Kurt Lewin, the "Father of social psychology," taught at Cornell during the early 1930s via Wikipedia

The ‘icebox effect’ is an idea adapted from the social psychologist Kurt Lewin‘s notion that psychosocial change involves an ‘unfreezing’ of set patterns and outdated worldviews.

The idea of the ‘icebox effect’ is used by cult deprogrammers to describe how cultic brainwashing arrests the resolution of normal developmental conflicts.

When a person joins a cult, it’s as if their personal conflicts become ‘frozen’ in the unconscious. The daily and aggressive ideological programming of an authoritarian cult leader and the cultic community make it next to impossible for cult members to deal with psychological issues.

As Father Kent Burtner suggests online at the Cult Information and Awareness Center, this dynamic could apply not only to cults but to any kind of group where daily measures – aggressive, subtle or covert – ensure that the personality conforms to a corporate or organizational whole while depriving “individuals of their ability to make a free choice.”

…whether they’re into a ‘socially acceptable’ form of spirituality of not – if they start using methods that deprive individuals of their ability to make a free choice, they’re acting in a tremendously destructive way towards the person,” he says. “And that, to me, is an objective evil.” (Source » http://www.culthelp.info/index.php?option=com_content&task=view&id=1199&Itemid=5).

Critics of Catholicism point out that the Catholic Church conducted an internal study which suggested that many priests are psychologically arrested at a juvenile stage of development. If we momentarily accept this conclusion, we still cannot be sure if the current structure and practices of the Church attract, reinforce, or create emotionally underdeveloped individuals.

Priests allegedly fixated at a juvenile stage of development apparently have not lost their free will (Catholic teaching asserts that we can never entirely loose our freedom to choose). However, the critics say, the ability to make mature, adult judgments may in some instances be severely impaired.
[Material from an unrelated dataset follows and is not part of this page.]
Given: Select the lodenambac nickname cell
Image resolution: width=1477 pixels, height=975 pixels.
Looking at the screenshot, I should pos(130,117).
Defenders of Catholicism point out that the internal study was inappropriate and misleading because it was based on the Freudian theories of Erik Erikson which do not account for the spirituality involved in, for instance, celibacy and solitude. Along these lines, Patrick Guinan, M.D. says

Freudian theory is incapable of acknowledging religious experience or integrating the concept of chastity or asceticism into its idea of healthy human development (Source » “Modern Psychology and Priest Sex Abuse” by Patrick Guinan, M.D. http://www.culturewars.com/2004/ModernPsych.html).

If this is true, the question remains: Why did the Church use a Freudian framework to assess its clergy in the first place? After all, Freud quite openly criticized religion and regarded the entire idea of God as an illusion.